__Instructions to follow__
Extract the items verbatim, starting at the very beginning and ending with the line that contains "katyrz-watermark: by KatyRZ", including that line. Leave the pictures out of your answer.

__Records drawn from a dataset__
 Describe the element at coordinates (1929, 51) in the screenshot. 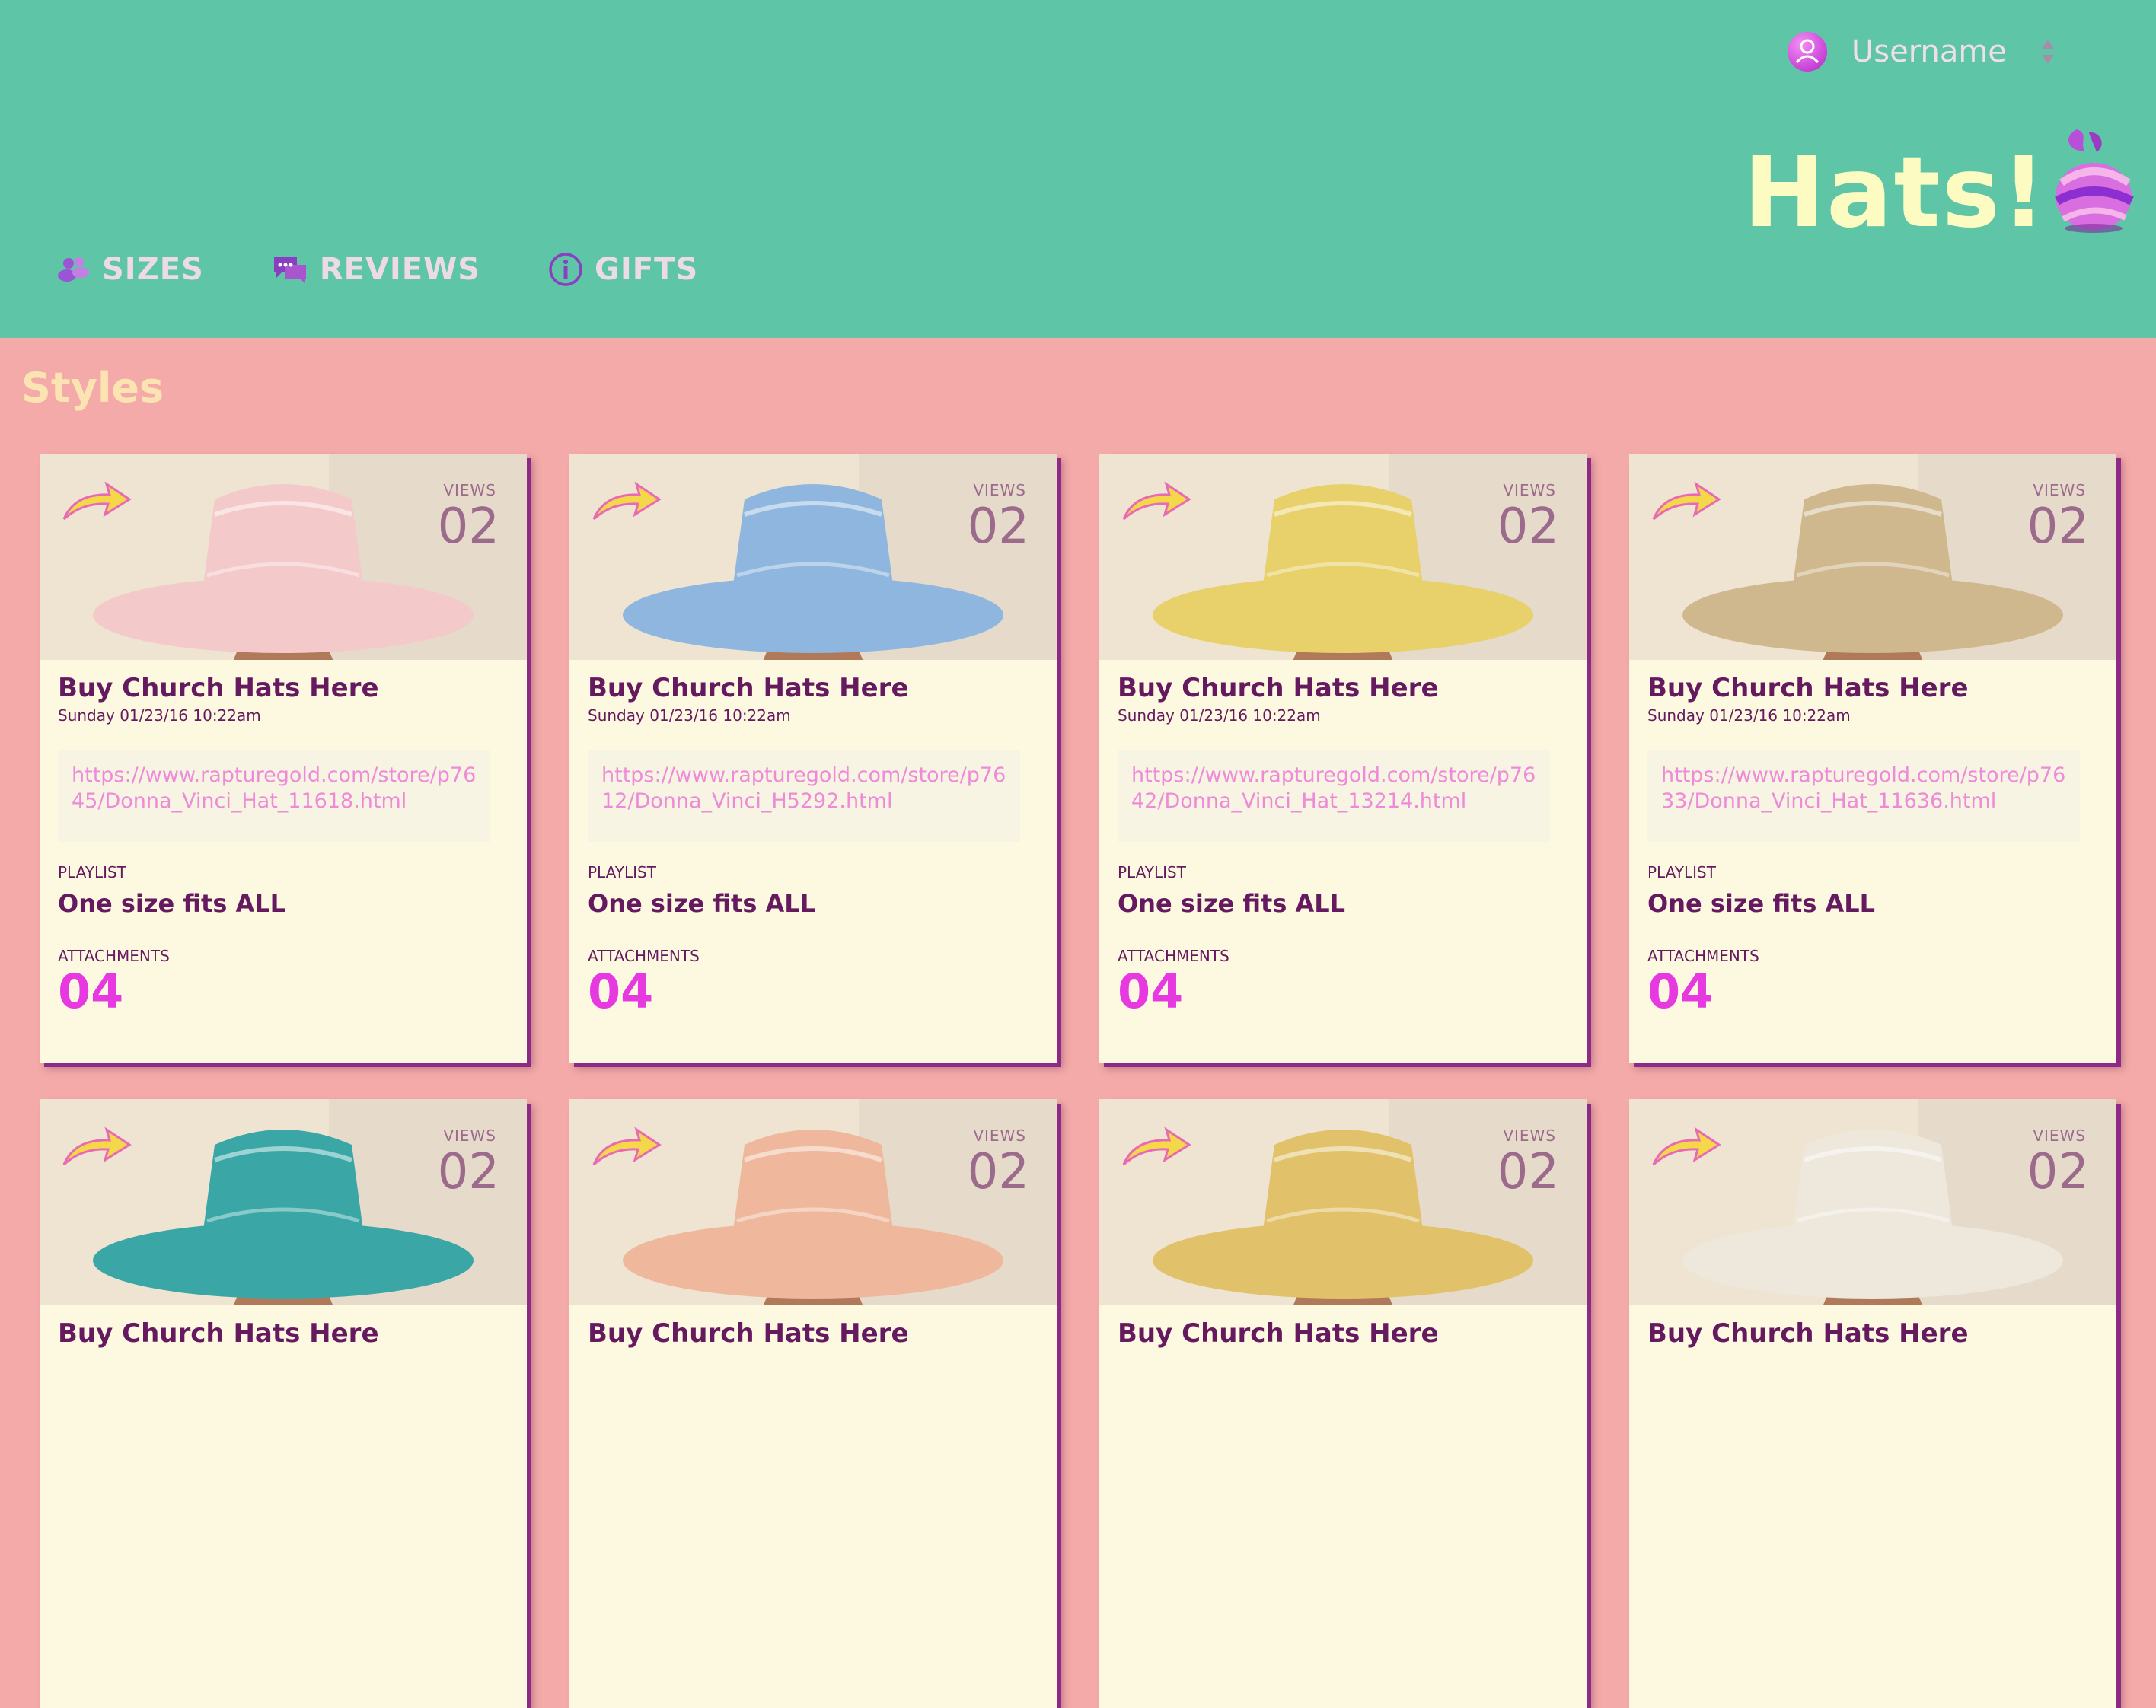

I see `username-label: Username` at that location.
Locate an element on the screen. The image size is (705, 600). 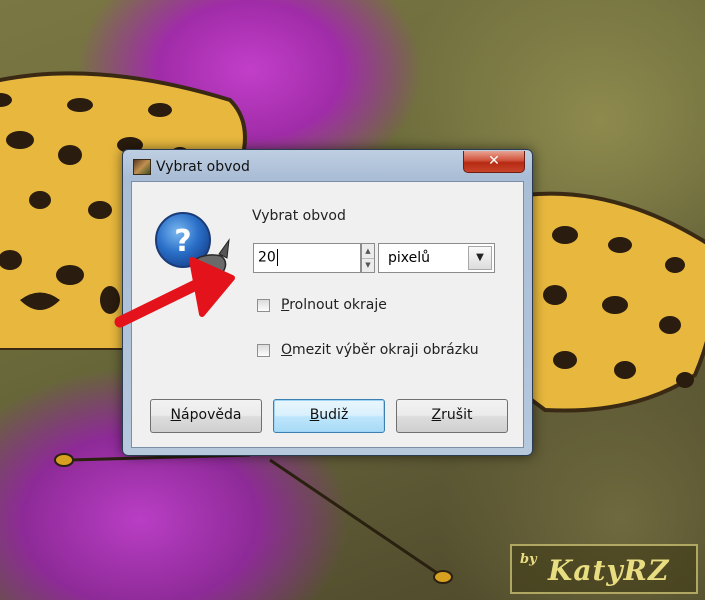
katyrz-watermark: by KatyRZ is located at coordinates (604, 569).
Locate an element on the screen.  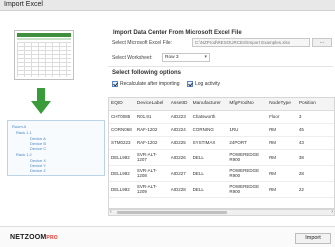
table-cell: SYSTIMAX is located at coordinates (209, 143).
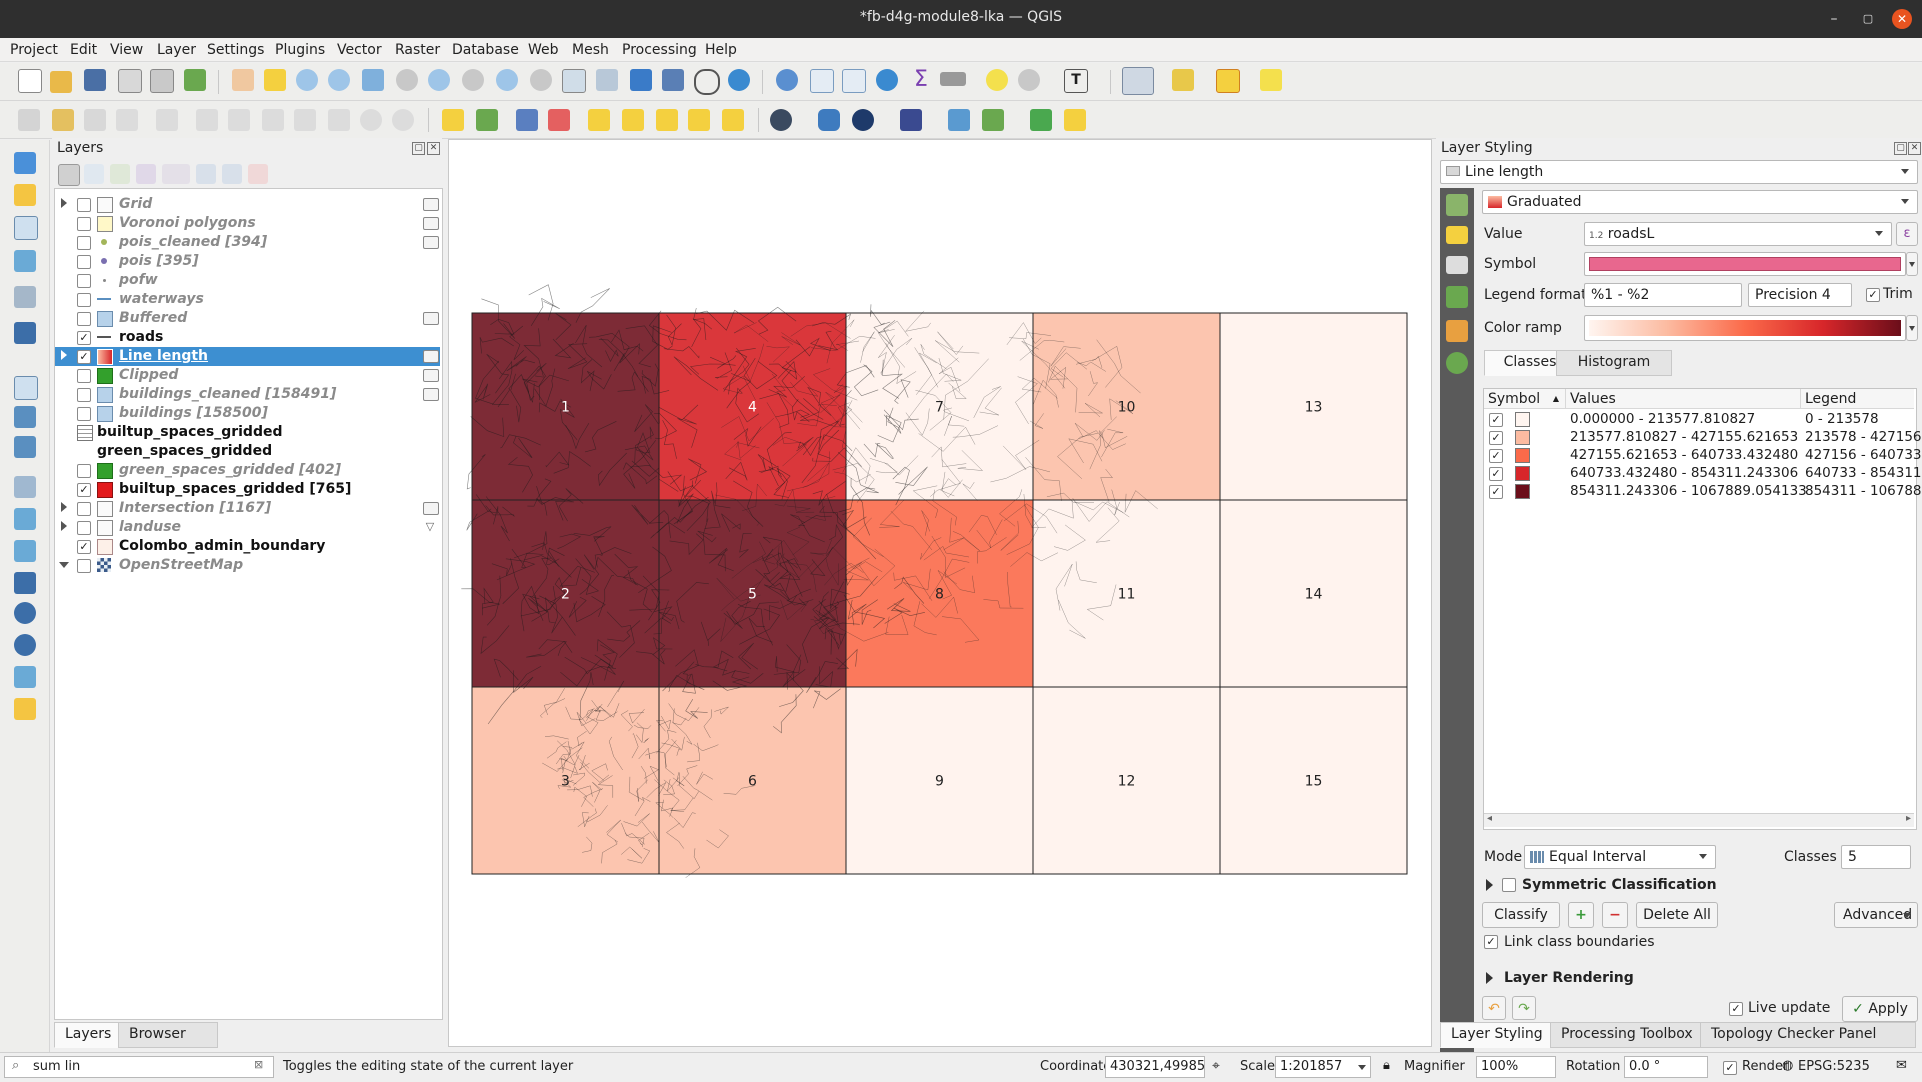 Image resolution: width=1922 pixels, height=1082 pixels. I want to click on expression-button: ε, so click(1907, 234).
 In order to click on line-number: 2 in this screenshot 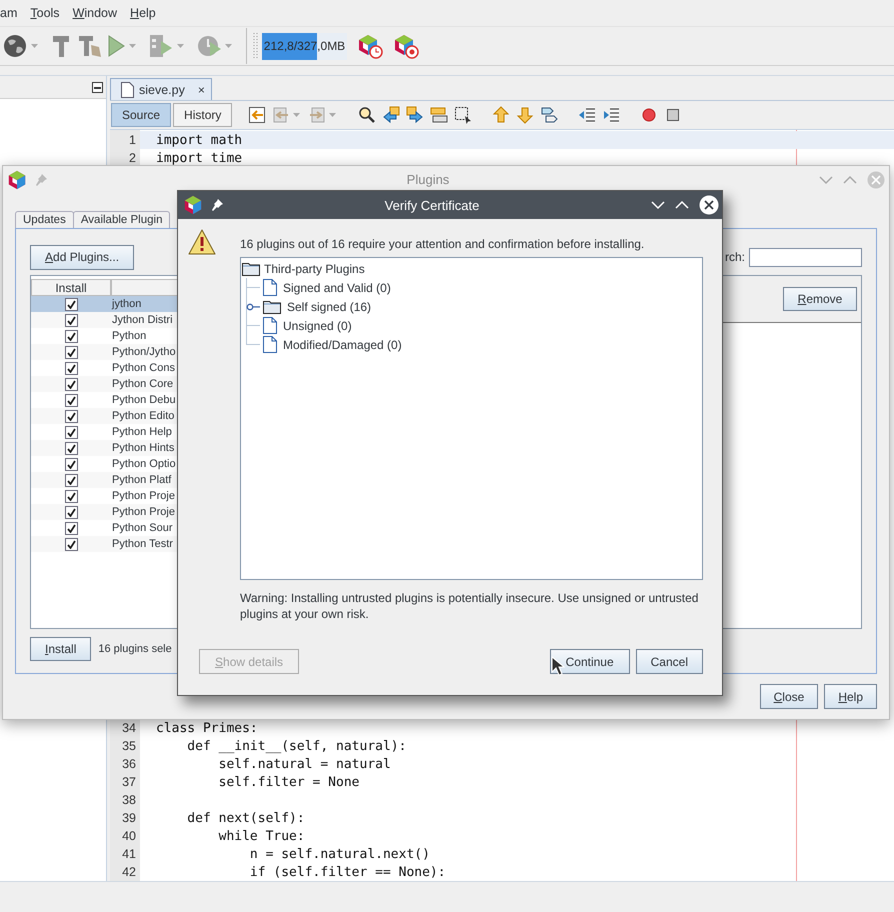, I will do `click(132, 158)`.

__Written answer__
 Describe the element at coordinates (1929, 51) in the screenshot. 

I see `username-label: Username` at that location.
Locate an element on the screen. The image size is (705, 600). 
katyrz-watermark: by KatyRZ is located at coordinates (604, 569).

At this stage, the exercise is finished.